- **Aim**
Copy every line of the material below word for word, leaving out the pictures.

- **Data section**
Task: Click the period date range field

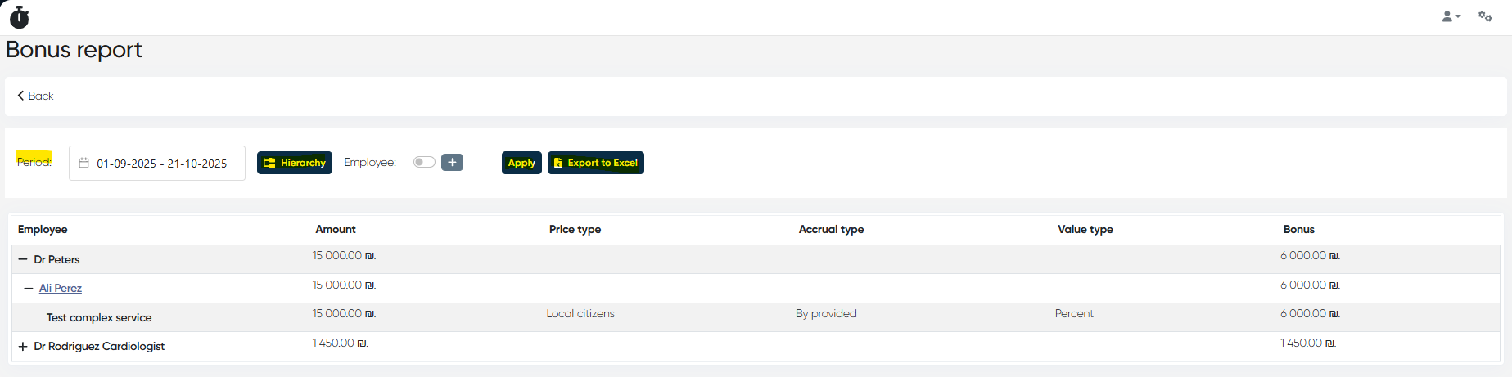Action: tap(161, 164)
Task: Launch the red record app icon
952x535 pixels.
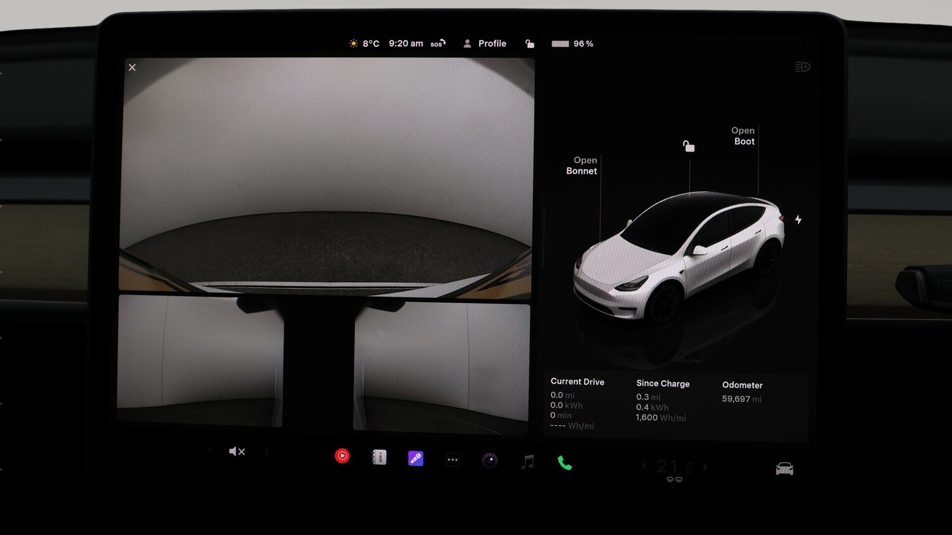Action: tap(343, 456)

- **Task response**
Task: Click the period date range field

Action: tap(161, 164)
Task: Launch the red record app icon
952x535 pixels.
Action: tap(343, 456)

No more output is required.